ZenosReality
Pellegrino Tibaldi: Zeno of Elea shows Youths the Doors to Truth and False (Veritas et Falsitas) (C.late 1580s)
Fresco in the Library of El Escorial, Madrid
" … we might never notice ourselves incapable of stepping into the same river once."
©2022 by David A. Schmaltz - all rights reserved
It has long been a popular pastime among mathematicians and logicians to poke fun at the humble Zeno of Elea, a pre-Socratic Greek philosopher who left a memorable, subtle, and profound legacy of observations. He was the one who posited that one can never step into the same river twice and also the guy who cared enough to ask after the barber who shaved only those who didn't shave themselves, and wonder who shaved that barber's chin. Zeno pointed out how no arrow could logically hit any target, since each would subsume its progress by halving remaining distance, which could never logically resolve into any end point. His observations are today usually seen as provocations, interesting if largely irrelevant little insights into the limits of logical reasoning when explaining actual experience.
But we are not merely logical beings. Our experience should have demonstrated that we're paradoxical beings, too. We easily describe ourselves entering that same river twice. We often tangle ourselves in our own metaphorical underpants without hardly noticing what we've done to ourselves. Our inherently contradictory nature goes largely unnoticed, except I contend that it still deeply influences our behavior and our well-being. I believe that we undermine our best intentions when we fail to notice how our explanations differ from our experiences. We can say that we stepped into the same river twice, but we lose something significant when so characterizing our selves. The self-important might insist that such explanations simply serve as a sort of shorthand and as such do not materially misrepresent experience. I contend that when one extends everyday explanation into the realm of impossibility, we lose something, and something significant.
I'm so deluded that I can become bored when surrounded by difference. I round results up or down to the nearest full number and in so doing, I lose the subtle yet significant ability to see and appreciate infinitesimals. Life's mostly infinitesimals. Blunt too many of those and one might just as well be a robot programmed for mundanity. Everything I see might really be brand spanking new to me, but to acknowledge this, to actually live as if this were the case might well render me at least clinically insane, unable to "properly" interpret objects, seeing novelty in things which really should seem familiar. Our whole society utterly depends upon most of us not seeing what we've never seen before, of not really understanding when we encounter something novel. We must not let its differences prevail, but must see it for just some same-old, same-old again and again.

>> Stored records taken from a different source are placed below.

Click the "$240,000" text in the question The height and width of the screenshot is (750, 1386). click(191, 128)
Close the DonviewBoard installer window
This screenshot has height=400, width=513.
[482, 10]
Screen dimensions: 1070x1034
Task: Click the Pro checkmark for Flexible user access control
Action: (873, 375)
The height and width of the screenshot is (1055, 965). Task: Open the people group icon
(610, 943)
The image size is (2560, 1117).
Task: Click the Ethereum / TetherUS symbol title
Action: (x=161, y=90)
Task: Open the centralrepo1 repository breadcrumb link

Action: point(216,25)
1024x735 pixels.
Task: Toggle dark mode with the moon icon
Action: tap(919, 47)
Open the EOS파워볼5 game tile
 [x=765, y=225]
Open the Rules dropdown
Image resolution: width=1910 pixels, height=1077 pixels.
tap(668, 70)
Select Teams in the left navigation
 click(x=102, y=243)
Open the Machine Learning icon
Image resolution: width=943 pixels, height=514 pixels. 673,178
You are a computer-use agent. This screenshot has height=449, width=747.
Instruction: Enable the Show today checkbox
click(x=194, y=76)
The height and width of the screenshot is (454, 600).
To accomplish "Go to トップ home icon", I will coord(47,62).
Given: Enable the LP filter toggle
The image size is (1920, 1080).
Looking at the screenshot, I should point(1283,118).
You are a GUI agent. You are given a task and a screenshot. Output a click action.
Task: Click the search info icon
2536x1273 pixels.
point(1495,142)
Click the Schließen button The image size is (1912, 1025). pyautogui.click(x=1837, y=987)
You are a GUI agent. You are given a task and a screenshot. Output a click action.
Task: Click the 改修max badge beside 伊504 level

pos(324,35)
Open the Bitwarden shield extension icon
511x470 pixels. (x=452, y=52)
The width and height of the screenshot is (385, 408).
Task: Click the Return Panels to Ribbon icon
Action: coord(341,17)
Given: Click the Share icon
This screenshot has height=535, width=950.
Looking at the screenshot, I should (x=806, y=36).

Life as we know it might well prove practicably impossible should we find ourselves incapable of ignoring Zeno's notions, though we might upon quiet reflection, accept and even understand their wisdom. Their wisdom seems to belong in stories, not in our own experience. Artists might discover this difference and find themselves incapable of resolving it, and find themselves relegated to living in some unheated garret as a result. A painter sees this world in ways unique from how a writer might see it. A sculptor can seemingly see figures imbedded within solids, and even manifest them onto the surface by means of subtraction. The typical cost accountant rarely experiences such visions. I contend that Zeno and his apparent paradoxes serve to better inform those of us attempting to live in the reality we found constructed around us here. Those of us who sometimes struggle to fit in, to find premises for unlocking great mysteries, find ourselves attracted to Zeno'sReality, for he seemed to understand that much never really was what it seemed. It's different.
We, by necessity, it seems, adopt smoothing algorithms, ones which by design produce more predictable outcomes. We must imagine ourselves capable of crossing the same river twice or else why even bother building that bridge? We must materially misrepresent our experience to ever feel as though we share it. Our education, an orientation intended to integrate paradox into a form of logic we live and willingly die by. We sometimes get all tangled up trying to describe how some barber who only shaves those who do not shave themselves ever manages to get himself a shave, but we do not behave as if these knots bother us overmuch. They're like little insults to our intelligence, rarely enough to throw us off. Properly conditioned, we might never notice ourselves incapable of ever stepping into the same river even once.